This is the same oxidation that happens when you cut potatoes and apples.
Can You Eat Japanese Eggplant Immediately After Harvesting?
Yes, absolutely! Japanese eggplants are harvested only when they are ready to eat and won’t last long in storage.
Again, this is because they have thin skin that can’t protect them from the extra moisture in the air.
After harvesting, simply rinse them thoroughly under running water, and they should be good for cooking.
If you harvested them before they are ripe for eating, you could try ripening them by leaving them on the kitchen counter at room temperature.
Others put them in a paper bag not only to speed up the process but also to ripen them evenly.
In the instance that you got too many to consume within a week, you can also freeze eggplants for later use.
However, to do so, you will need to wash, slice, fry, or bake them first before packing them in layers in a freezer bag.
Make sure you put wax paper in between the layers to separate them.
For whole eggplants, you may blanch and grill or roast them in the oven before freezing.
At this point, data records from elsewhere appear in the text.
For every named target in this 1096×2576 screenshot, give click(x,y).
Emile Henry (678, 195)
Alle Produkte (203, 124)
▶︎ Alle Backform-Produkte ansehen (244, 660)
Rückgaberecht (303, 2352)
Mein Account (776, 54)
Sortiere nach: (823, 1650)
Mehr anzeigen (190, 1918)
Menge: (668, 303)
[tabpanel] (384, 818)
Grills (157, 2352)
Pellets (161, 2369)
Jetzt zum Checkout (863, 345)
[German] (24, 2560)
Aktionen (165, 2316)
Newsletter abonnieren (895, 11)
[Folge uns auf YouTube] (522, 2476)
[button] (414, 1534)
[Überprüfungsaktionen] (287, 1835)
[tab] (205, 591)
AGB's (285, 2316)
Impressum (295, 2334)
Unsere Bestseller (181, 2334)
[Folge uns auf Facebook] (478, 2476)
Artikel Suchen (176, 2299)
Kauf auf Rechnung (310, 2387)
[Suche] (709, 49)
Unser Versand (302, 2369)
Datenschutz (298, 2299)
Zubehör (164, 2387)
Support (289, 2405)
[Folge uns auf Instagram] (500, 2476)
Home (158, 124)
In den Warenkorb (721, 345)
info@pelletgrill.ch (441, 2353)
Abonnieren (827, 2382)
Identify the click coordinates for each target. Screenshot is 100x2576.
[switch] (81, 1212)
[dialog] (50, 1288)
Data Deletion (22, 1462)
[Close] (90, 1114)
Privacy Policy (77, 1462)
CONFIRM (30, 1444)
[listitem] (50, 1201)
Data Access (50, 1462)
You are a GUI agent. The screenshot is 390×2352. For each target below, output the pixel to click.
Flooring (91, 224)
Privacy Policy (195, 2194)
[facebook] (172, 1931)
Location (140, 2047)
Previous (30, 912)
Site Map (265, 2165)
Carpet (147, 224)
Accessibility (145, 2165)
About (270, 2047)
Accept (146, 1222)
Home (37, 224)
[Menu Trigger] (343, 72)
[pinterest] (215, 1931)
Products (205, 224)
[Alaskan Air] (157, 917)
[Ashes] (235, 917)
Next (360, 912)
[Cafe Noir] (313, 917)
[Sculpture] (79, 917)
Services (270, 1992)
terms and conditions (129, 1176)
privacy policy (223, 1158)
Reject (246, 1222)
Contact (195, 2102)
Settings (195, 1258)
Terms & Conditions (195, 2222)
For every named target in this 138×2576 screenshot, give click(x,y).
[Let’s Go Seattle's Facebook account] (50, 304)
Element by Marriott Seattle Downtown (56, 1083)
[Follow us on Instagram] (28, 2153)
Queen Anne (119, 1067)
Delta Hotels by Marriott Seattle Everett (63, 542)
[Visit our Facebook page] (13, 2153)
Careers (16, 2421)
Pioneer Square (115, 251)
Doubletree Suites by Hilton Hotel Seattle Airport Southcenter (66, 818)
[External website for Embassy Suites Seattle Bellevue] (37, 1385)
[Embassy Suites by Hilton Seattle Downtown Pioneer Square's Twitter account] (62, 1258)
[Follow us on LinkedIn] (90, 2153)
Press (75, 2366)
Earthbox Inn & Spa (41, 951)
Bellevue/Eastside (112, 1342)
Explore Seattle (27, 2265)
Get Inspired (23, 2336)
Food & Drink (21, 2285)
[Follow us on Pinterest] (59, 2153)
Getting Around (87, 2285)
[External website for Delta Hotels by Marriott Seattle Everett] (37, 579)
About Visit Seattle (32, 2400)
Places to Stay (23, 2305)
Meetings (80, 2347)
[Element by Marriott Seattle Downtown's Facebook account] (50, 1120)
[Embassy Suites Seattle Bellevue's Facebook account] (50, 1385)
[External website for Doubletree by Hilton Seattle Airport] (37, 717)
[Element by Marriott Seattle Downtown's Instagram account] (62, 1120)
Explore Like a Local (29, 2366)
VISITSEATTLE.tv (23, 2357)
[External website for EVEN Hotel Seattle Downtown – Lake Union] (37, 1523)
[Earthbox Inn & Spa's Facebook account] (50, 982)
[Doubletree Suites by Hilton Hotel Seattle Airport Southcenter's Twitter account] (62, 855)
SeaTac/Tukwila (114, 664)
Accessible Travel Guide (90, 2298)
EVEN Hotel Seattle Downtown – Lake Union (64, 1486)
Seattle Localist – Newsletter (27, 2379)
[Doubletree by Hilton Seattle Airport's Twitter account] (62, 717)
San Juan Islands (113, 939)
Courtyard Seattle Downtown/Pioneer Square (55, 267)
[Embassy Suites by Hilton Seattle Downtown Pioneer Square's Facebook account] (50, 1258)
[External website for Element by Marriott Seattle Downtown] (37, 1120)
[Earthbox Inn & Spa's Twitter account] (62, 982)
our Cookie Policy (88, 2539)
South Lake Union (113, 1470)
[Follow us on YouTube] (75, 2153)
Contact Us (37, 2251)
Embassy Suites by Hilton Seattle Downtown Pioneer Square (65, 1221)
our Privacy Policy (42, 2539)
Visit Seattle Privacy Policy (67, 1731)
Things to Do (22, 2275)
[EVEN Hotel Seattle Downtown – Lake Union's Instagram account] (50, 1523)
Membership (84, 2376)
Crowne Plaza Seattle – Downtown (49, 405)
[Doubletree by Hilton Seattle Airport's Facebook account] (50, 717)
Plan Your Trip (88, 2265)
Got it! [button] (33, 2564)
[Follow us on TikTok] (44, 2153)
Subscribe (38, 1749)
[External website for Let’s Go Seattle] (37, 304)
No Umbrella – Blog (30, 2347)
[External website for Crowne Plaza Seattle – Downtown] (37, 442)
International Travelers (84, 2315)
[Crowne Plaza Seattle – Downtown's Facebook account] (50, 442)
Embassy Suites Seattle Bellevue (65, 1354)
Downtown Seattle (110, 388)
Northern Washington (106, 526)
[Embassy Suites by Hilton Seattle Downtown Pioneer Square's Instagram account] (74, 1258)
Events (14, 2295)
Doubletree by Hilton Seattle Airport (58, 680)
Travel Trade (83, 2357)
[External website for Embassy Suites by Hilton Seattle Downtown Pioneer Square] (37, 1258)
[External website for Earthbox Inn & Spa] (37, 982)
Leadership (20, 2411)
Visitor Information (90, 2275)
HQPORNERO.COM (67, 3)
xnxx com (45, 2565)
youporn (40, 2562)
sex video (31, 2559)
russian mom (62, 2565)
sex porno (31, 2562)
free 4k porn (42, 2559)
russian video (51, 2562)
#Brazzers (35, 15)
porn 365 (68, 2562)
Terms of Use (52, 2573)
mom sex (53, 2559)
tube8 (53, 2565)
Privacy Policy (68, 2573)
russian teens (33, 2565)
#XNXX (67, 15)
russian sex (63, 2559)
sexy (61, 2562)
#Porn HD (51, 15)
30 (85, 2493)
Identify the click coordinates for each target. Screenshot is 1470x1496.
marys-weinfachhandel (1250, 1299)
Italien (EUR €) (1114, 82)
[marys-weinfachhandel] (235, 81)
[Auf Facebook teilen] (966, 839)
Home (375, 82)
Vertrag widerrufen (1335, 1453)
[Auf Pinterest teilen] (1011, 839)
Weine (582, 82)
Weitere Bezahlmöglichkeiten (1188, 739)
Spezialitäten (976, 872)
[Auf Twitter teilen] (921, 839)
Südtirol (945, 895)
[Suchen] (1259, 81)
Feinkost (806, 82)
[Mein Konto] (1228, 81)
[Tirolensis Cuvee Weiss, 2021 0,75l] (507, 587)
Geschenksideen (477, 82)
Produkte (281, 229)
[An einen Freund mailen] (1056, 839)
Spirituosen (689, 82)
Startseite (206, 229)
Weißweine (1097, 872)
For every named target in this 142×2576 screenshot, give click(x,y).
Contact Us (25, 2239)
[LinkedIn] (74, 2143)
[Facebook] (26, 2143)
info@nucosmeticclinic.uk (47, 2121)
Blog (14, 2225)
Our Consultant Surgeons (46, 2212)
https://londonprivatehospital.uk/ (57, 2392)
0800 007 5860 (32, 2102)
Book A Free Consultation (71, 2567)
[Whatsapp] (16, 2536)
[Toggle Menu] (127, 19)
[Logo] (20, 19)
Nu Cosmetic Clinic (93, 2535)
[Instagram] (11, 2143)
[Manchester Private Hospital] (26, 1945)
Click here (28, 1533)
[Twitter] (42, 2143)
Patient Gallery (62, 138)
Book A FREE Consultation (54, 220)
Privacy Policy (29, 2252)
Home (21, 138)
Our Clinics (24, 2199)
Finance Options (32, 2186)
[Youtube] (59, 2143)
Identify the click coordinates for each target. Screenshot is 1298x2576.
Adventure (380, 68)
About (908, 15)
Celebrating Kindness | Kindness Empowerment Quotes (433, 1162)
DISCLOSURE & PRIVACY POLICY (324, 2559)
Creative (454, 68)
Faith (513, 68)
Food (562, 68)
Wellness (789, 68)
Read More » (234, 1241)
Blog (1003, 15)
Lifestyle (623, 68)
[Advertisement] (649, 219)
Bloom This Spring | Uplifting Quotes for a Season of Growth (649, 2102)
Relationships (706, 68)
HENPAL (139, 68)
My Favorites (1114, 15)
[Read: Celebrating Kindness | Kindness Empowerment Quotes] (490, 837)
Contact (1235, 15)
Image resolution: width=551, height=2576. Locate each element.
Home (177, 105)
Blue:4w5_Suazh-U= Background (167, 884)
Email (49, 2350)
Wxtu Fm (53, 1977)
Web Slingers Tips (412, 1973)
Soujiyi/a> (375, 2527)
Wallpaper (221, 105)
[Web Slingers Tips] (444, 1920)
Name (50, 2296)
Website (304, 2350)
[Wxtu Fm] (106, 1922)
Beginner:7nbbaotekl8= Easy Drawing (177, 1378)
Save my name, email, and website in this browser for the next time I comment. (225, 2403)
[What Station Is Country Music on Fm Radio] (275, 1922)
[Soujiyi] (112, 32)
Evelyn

That said, keep in mind that frozen eggplants won’t taste as sweet and earthy as freshly picked ones.
Japanese eggplant has a firm texture that becomes creamy when cooked. Even so, it can hold its shape, unlike bigger varieties.
It also doesn’t need salting before cooking because it has firmer flesh.
For these reasons, you will often find it used for stir-frying, grilling, broiling, and baking.
Its mildly sweet flavor profile makes it perfect for pairing with sesame, mint, garlic, basic, chiles, and other herbs and spices.
As a member of the nightshade family, this purple-colored fruit is high in anthocyanins, which is a known antioxidant.
It is also a good source of dietary fiber, potassium, and B vitamins.